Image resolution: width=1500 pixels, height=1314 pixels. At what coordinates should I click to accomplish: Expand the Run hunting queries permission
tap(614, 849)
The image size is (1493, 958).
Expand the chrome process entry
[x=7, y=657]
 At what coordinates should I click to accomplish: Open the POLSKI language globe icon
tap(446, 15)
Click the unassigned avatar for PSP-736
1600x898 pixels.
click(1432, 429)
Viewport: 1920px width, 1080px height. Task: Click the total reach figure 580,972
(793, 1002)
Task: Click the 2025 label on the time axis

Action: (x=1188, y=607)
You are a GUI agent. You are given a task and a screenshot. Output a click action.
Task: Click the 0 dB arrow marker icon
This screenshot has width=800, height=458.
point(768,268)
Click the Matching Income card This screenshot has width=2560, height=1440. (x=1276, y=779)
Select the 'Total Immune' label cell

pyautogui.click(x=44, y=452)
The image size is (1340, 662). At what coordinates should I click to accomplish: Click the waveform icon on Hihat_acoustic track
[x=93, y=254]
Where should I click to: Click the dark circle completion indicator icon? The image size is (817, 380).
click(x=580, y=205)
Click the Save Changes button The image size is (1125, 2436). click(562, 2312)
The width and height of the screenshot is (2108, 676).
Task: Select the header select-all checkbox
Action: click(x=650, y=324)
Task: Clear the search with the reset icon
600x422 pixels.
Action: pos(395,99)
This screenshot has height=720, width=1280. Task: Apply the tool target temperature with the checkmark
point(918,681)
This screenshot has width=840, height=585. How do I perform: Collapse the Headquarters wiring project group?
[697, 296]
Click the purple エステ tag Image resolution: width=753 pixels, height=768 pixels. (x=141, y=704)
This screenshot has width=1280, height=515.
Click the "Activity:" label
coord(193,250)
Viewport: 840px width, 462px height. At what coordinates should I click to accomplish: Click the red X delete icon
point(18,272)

▸ **Work instructions**
Your answer should be the records above, set down exactly.

▸ **Solution to the problem**
Image resolution: width=1500 pixels, height=1314 pixels. At what coordinates should I click to accomplish: Expand the Run hunting queries permission
tap(614, 849)
The image size is (1493, 958).
Expand the chrome process entry
[x=7, y=657]
 At what coordinates should I click to accomplish: Open the POLSKI language globe icon
tap(446, 15)
Click the unassigned avatar for PSP-736
1600x898 pixels.
click(1432, 429)
Viewport: 1920px width, 1080px height. Task: Click the total reach figure 580,972
(793, 1002)
Task: Click the 2025 label on the time axis

Action: (x=1188, y=607)
You are a GUI agent. You are given a task and a screenshot. Output a click action.
Task: Click the 0 dB arrow marker icon
This screenshot has width=800, height=458.
point(768,268)
Click the Matching Income card This screenshot has width=2560, height=1440. (x=1276, y=779)
Select the 'Total Immune' label cell

pyautogui.click(x=44, y=452)
The image size is (1340, 662). At what coordinates should I click to accomplish: Click the waveform icon on Hihat_acoustic track
[x=93, y=254]
Where should I click to: Click the dark circle completion indicator icon? The image size is (817, 380).
click(x=580, y=205)
Click the Save Changes button The image size is (1125, 2436). click(562, 2312)
The width and height of the screenshot is (2108, 676).
Task: Select the header select-all checkbox
Action: click(x=650, y=324)
Task: Clear the search with the reset icon
600x422 pixels.
Action: pos(395,99)
This screenshot has height=720, width=1280. Task: Apply the tool target temperature with the checkmark
point(918,681)
This screenshot has width=840, height=585. How do I perform: Collapse the Headquarters wiring project group?
[697, 296]
Click the purple エステ tag Image resolution: width=753 pixels, height=768 pixels. (x=141, y=704)
This screenshot has width=1280, height=515.
Click the "Activity:" label
coord(193,250)
Viewport: 840px width, 462px height. At what coordinates should I click to accomplish: Click the red X delete icon
point(18,272)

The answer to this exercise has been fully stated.